On realising that our little girl has special needs that require specific medical attention, we Googled her conditions and consulted other specialists. During Sarah’s first month in the high-dependency ward, there were many episodes where her oxygen level would drop to below 95 per cent — when it’s normally 95 to 100 per cent. At times, she even turned blue and doctors had to revive her by bagging her. To help Sarah breathe better, the doctors suggested a tracheostomy procedure. My husband and I didn’t think twice — Sarah was a little over a month old when she had the tracheostomy operation.

Photo: INGimage

 

Before we could bring our baby home, we had to learn the right skills to care for her, such as how to perform suctioning, do the tube changes, and how to administer medicine, among others. After two-and-a-half months in the hospital, Sarah finally came home. I eventually quit my job to take care of my children.

Sarah spent her first year of life in and out of hospital as the “trach” made her more prone to various respiratory illnesses. At first, her brother Jovan would fight for attention and wondered why he couldn’t play with mei mei. So, we had to explain why he’s not supposed to tug at her tubes.

When Sarah was almost 2 in April 2014, another scan showed that her brain stem was smaller than a normal child’s. Every six to nine months, Sarah has to be tested to check if the inflammations caused by the tracheostomy tube might obstruct her airways.

Now that she is 3, Sarah still can’t sit up on her own and has moderate hearing loss, is short-sighted and her joints are stiff. Every month, she receives home-based therapy where therapists provide speech-language therapy, and occupational, as well as physical therapy, to help stimulate her mind and body.

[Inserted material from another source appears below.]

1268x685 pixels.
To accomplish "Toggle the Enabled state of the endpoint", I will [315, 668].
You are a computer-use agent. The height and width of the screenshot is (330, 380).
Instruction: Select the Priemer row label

Early this year, Sarah underwent a four-hour-long surgical procedure to prevent her stomach contents from returning to the oesophagus as she also suffers from gastroesophageal reflux disease. We also wanted to free her from tube-feeding, so, the gastrostomy surgery — a surgical opening into the stomach — now allows Sarah to be fed though a “button” on the abdomen.

We continue to be baffled over why our little girl is suffering all these conditions. Nor does there seem to be a diagnosis, since her symptoms do not fall under a particular syndrome or disease. All we know is that she has a rare disorder.

 

Caring for a toddler and an infant with a tracheostomy is both challenging and exhausting. When we go out with Sarah, we have to bring along her suctioning machine, a pulse oximeter that monitors her oxygen level, plus have an oxygen tank on standby. But we’ve learnt to cope. Sometimes, we’ll bring the kids out for meals or go for a short coffee break with Sarah after dropping Jovan off at his grandparents’ place.

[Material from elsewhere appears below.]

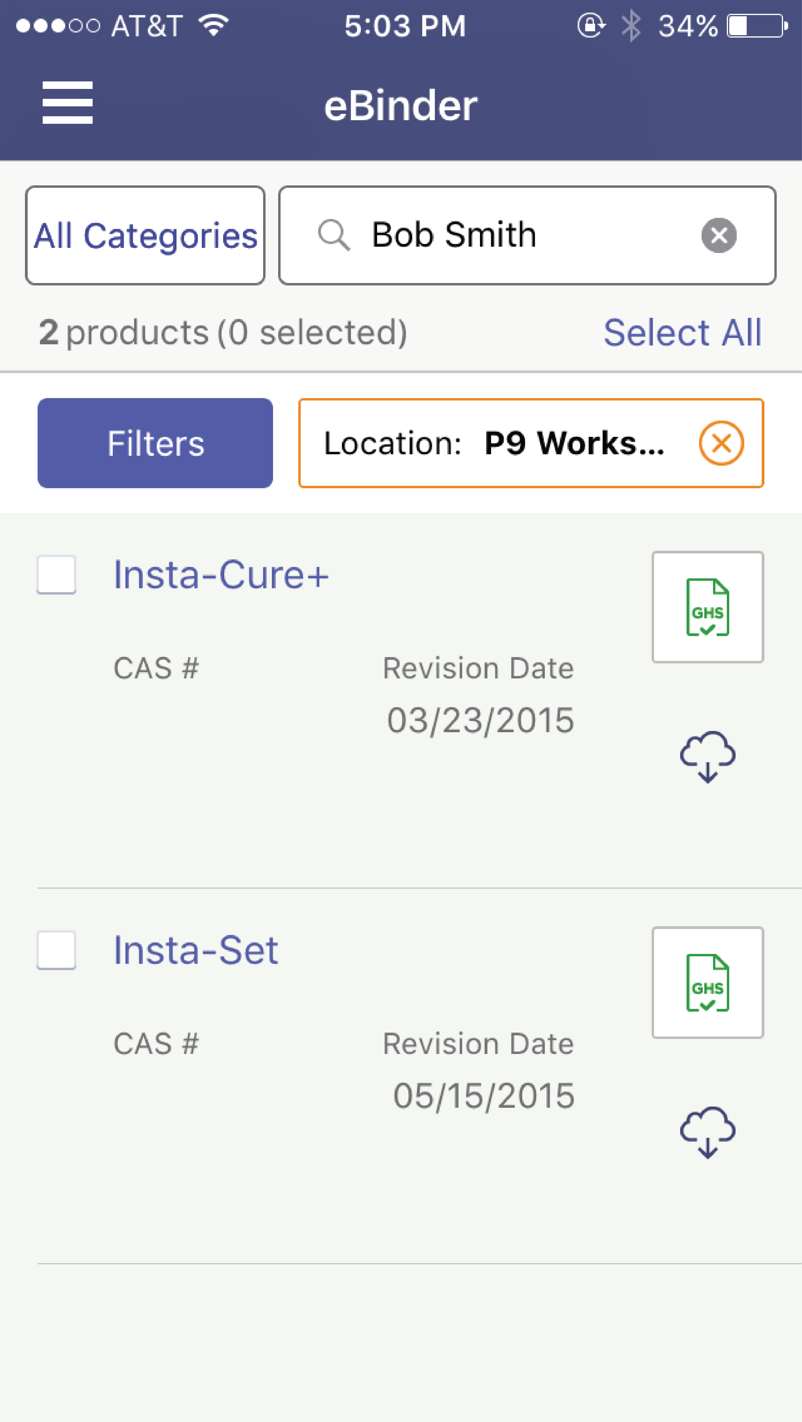Open the GHS document for Insta-Cure+

click(x=708, y=607)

It has been an emotional roller-coaster ride, but I draw my strength from my husband who is always there for us. While I can’t deny that I’ve compared Sarah to my elder son when it comes to hitting milestones, over time I’ve realised that I don’t need my daughter to hit any normal milestones — what little things she can accomplish are her milestones.”

Jasmine Lee, 30, lives in Bukit Panjang with her husband Sylvester, 32, daughter Sarah, 3, and son, Jovan, 4.

This story was first published in the July 2015 issue of Mother & Baby Singapore.

Tracheostomy — the facts
Dr Foo Toon Hiong, an ear, nose and throat specialist at Raffles ENT Centre, sheds light on tracheostomies.

WHAT IS A TRACHEOSTOMY? This surgical procedure at the front of the neck creates an opening in the upper windpipe (trachea) and below the voice box (larynx). The synthetic tube that’s placed at the opening in the neck is made of polyvinyl chloride (PVC), silicone or metallic silver.

WHY IS A TRACHEOSTOMY NECESSARY? To help the patient breathe well, especially if the patient’s airway is severely obstructed, either by a tumour, congenital abnormalities of the voice box, severe acute epiglottitis (the flap that covers the trachea) or trauma to the face and mouth.

HOW DOES ONE CARE OR AN INFANT WITH A TRACHEOSTOMY? Hospital experts will educate caregivers before discharging the infant from hospital. Each careful caregiver must know how to safely remove and replace this artificial device. To reduce infections, one must adhere to proper hygiene and sterile processes. The tube needs to be suctioned regularly (via a suction machine) to clear any mucus plugs blocking it.